(Supplied information)

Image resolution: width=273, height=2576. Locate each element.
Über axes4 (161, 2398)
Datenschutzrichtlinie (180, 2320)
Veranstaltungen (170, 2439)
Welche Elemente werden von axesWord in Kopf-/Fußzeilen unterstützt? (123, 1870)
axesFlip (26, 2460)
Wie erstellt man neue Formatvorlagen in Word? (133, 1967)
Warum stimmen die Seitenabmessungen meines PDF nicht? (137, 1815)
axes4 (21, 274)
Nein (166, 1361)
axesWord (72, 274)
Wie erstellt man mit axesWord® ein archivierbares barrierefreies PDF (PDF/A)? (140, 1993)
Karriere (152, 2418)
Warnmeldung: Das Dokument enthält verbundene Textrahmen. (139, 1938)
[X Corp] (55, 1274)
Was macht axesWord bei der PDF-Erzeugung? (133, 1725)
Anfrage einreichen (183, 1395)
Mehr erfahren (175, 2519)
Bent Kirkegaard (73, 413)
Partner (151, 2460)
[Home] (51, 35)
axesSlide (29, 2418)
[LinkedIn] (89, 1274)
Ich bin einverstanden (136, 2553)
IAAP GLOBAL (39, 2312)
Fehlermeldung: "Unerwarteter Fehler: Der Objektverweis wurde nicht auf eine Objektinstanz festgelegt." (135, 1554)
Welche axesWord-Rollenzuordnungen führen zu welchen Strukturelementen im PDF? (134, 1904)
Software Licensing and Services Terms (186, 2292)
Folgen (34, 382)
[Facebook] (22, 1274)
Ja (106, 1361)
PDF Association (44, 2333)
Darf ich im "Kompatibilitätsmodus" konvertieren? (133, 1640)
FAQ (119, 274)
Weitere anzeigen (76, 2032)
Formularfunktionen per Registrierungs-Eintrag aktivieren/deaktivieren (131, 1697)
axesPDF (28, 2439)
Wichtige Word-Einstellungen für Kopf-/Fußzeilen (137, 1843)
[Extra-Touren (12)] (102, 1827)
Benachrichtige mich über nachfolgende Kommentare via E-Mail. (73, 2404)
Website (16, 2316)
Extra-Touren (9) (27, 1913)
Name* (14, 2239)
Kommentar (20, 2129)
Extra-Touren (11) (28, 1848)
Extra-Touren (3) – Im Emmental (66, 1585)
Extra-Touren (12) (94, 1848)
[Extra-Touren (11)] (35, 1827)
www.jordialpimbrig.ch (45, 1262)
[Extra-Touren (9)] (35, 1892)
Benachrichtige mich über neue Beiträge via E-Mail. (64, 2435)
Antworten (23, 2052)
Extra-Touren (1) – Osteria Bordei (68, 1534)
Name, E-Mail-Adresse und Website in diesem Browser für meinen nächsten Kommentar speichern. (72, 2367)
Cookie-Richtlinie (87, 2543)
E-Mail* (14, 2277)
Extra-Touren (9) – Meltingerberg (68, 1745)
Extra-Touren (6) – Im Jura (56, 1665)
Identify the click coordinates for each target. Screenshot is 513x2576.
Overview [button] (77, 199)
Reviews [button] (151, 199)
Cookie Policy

(End Supplied information)

#### Aim of the task:
Number of lines containing the word "Welche" in the material above: report this figure and nothing more.

#### Answer to this problem:
2